I try to come up with an example, but I can not find one to explain this.
Best Answer
With respect to uniqueness: Consider the $vec(\cdot)$ operator that stacks the columns of a matrix into one long vector and define $\otimes$ for the Kronecker product of two matrices. If we apply the $vec(\cdot)$ operator to the Lyapunov equation we have $$vec\left(S\right)-vec\left(A^TSA\right)=vec(Q)$$ Equivalently we have $$[\mathbb{I}-(A^T\otimes A^T)]vec\left(S\right)=vec(Q)$$ and a unique solution exists iff the matrix $\mathbb{I}-(A^T\otimes A^T)$ is invertible.
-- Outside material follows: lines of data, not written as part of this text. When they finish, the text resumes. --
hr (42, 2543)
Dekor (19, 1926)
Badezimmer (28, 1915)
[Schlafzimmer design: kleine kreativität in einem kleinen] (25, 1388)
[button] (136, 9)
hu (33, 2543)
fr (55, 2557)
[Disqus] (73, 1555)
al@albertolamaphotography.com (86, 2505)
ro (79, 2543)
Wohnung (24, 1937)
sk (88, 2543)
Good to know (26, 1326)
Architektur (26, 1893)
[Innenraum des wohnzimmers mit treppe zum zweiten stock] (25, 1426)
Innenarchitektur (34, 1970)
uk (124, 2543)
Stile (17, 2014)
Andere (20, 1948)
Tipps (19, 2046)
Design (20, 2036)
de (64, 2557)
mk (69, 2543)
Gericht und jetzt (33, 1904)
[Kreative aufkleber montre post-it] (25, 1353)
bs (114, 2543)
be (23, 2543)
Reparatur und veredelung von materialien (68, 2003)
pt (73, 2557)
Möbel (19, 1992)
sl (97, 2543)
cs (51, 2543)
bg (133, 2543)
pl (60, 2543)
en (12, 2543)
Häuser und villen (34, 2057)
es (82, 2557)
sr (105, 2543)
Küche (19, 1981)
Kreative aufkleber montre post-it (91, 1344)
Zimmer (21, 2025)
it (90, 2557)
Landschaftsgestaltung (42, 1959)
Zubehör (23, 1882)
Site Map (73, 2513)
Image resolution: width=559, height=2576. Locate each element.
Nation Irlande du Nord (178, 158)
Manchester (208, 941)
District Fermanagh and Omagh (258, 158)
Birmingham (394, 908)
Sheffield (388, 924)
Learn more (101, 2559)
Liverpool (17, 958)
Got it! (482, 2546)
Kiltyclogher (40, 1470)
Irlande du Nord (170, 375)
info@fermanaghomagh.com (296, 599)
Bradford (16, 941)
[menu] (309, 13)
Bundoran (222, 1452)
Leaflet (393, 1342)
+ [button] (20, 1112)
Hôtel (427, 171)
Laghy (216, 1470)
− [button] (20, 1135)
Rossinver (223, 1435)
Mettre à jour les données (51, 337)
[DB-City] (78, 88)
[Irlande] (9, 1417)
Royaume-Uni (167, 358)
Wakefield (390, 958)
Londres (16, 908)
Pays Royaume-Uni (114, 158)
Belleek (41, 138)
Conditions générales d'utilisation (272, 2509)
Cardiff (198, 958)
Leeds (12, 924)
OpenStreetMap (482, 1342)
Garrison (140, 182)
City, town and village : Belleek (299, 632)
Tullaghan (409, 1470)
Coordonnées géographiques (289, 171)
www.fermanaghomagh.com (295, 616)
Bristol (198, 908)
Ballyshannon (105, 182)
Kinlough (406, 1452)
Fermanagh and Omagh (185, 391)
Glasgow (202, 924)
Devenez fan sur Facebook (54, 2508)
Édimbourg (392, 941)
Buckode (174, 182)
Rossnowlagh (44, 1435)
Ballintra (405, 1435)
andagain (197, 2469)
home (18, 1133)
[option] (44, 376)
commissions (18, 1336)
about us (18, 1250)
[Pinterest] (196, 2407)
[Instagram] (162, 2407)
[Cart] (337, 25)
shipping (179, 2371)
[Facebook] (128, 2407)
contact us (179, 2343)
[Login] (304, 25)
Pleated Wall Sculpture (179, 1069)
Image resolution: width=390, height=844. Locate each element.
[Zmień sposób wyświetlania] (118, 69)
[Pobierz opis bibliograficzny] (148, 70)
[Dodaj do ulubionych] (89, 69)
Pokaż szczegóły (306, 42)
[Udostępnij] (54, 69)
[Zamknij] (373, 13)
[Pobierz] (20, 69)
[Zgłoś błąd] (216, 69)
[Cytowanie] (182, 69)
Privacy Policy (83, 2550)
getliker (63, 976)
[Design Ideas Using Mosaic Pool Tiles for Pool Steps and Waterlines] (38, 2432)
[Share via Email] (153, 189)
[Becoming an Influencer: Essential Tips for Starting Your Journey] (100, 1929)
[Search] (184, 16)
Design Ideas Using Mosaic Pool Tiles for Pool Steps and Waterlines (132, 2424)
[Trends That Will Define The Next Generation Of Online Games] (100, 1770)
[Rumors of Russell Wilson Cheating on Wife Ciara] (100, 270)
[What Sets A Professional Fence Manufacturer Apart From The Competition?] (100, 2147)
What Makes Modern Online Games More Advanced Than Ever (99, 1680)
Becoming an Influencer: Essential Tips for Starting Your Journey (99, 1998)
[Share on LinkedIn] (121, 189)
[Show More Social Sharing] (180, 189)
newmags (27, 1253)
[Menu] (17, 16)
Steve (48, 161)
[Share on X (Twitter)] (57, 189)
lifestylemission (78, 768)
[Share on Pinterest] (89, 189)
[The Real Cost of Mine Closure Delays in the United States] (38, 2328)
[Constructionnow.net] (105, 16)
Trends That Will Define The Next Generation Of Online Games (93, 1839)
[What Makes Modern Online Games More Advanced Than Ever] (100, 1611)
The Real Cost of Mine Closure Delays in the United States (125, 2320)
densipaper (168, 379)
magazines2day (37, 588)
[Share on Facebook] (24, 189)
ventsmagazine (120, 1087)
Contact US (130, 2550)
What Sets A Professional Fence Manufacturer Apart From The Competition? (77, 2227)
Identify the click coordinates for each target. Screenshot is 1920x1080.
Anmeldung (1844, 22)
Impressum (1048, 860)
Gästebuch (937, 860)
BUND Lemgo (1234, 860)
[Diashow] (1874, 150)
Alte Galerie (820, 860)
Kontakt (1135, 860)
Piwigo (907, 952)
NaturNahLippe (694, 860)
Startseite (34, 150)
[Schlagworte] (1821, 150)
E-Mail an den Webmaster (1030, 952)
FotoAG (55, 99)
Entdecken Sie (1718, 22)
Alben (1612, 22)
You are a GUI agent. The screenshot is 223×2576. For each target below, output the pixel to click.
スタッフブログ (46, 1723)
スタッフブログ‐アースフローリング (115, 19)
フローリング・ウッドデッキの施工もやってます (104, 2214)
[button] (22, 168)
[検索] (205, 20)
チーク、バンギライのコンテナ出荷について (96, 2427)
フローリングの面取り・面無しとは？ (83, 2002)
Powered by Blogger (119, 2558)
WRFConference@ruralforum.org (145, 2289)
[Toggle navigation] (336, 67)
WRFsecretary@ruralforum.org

Matrix $A^T\otimes A^T$ has $n^2$ eigenvalues $\lambda_i\lambda_j$ ($1\leq i,j\leq n$) and therefore the eigenvalues of $\mathbb{I}-(A^T\otimes A^T)$ are $1-\lambda_i\lambda_j$. So a necessary and sufficient condition for uniqueness is $$\lambda_i\lambda_j\neq 1\qquad \forall i,j=1,\cdots,n$$ A sufficient condition for uniqueness is therefore the stability of $A$ ($|\lambda_i|<1$).
Also if $A$ stable then the above series $S_{\infty}$ converges and one can directly verify by substitution that this is a solution (unique) of the Lyapunov equation.